▶ [Task directions]: Pull out every line of the listing below that contains the string "logo". Case counts.

### Data for processing ###

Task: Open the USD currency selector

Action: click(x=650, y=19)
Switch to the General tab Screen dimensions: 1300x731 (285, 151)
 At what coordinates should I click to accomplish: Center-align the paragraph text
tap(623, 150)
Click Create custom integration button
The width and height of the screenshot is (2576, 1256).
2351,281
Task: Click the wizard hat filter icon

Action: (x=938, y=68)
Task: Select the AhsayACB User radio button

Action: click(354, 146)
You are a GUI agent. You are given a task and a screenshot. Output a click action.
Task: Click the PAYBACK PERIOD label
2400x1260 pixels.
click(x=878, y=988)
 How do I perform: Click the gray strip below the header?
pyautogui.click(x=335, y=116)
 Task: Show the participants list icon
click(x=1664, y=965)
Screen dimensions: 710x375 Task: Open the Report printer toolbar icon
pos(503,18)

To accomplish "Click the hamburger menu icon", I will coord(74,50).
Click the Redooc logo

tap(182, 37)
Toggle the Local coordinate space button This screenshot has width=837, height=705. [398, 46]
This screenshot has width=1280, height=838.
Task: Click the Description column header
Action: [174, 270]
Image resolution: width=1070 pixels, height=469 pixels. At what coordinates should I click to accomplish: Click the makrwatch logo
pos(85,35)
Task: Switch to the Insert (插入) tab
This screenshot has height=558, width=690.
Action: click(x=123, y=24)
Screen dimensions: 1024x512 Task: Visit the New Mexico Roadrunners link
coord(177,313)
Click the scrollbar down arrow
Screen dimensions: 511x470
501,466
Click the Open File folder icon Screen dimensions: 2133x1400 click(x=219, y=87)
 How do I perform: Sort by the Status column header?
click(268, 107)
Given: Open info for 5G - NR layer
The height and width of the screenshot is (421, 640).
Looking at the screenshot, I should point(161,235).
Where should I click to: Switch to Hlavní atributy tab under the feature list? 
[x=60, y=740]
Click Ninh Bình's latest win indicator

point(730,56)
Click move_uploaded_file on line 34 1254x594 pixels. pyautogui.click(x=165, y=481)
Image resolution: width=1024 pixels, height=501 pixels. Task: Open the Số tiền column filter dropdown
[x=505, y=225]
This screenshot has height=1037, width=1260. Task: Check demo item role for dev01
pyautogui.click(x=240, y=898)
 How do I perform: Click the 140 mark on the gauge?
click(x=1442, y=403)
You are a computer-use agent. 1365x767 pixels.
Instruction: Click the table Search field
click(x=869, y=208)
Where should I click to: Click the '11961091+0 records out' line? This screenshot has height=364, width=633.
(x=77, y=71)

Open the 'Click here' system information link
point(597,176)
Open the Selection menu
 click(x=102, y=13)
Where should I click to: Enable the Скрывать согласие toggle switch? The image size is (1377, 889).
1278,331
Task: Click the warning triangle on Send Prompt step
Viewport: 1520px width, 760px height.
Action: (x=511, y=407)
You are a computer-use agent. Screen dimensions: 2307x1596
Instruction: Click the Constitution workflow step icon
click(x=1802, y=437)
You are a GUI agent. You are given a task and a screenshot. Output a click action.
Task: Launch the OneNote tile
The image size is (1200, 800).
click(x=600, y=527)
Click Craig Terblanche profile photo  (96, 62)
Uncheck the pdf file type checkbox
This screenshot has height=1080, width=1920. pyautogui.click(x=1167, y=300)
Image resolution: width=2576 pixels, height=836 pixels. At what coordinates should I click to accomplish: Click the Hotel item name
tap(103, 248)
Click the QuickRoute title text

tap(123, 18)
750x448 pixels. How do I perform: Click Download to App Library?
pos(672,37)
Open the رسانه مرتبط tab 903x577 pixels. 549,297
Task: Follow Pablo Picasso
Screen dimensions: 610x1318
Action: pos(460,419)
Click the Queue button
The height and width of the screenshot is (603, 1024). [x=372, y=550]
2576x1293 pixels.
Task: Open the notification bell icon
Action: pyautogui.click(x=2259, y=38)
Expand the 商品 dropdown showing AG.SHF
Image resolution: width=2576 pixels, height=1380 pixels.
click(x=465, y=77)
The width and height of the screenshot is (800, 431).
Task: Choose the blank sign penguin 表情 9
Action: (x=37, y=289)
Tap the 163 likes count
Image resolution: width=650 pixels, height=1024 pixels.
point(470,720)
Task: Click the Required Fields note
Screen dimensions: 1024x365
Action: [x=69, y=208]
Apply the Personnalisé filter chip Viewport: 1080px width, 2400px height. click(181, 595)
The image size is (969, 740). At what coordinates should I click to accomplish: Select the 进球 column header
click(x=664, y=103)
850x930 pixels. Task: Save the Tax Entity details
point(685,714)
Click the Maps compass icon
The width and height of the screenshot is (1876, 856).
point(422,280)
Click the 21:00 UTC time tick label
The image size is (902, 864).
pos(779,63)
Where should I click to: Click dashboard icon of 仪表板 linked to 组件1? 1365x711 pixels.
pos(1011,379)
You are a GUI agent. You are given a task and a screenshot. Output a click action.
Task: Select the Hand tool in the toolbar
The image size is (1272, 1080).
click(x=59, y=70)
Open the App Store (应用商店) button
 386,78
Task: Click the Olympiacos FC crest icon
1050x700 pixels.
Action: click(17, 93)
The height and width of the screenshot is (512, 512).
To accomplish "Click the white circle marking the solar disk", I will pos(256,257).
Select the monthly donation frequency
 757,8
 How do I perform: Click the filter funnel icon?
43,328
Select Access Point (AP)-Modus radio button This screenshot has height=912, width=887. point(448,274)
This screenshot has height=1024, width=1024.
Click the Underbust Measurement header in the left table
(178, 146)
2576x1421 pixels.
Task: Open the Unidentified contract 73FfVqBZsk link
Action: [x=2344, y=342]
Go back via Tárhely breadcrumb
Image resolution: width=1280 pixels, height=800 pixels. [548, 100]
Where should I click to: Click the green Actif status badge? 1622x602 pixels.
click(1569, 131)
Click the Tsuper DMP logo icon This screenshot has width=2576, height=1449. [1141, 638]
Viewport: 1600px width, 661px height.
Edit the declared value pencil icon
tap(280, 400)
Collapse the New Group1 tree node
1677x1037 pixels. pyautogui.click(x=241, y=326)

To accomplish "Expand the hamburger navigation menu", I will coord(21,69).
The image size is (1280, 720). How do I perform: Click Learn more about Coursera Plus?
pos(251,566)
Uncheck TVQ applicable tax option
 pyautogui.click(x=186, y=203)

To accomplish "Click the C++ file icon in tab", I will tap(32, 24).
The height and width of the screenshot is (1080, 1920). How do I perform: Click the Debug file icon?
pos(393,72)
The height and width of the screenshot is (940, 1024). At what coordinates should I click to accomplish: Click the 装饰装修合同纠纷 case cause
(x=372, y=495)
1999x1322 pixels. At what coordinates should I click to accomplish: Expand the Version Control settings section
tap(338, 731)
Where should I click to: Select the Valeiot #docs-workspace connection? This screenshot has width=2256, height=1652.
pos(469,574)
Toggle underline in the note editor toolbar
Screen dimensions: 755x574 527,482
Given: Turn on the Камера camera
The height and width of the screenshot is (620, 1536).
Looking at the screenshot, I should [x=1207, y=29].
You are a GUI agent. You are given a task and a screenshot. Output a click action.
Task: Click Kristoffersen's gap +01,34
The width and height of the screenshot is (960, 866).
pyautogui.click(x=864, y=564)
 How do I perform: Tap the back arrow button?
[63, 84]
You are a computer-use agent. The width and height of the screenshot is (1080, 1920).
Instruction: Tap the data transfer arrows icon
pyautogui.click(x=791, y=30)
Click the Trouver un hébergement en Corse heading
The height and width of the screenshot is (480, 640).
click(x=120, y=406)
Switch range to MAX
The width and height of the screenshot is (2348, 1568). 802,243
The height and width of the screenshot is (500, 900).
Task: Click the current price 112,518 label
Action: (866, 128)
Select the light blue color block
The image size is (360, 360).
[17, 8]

###

▶ [Right answer]:
Click the Redooc logo
Image resolution: width=1070 pixels, height=469 pixels. At what coordinates should I click to accomplish: Click the makrwatch logo
Click the Tsuper DMP logo icon This screenshot has width=2576, height=1449. [1141, 638]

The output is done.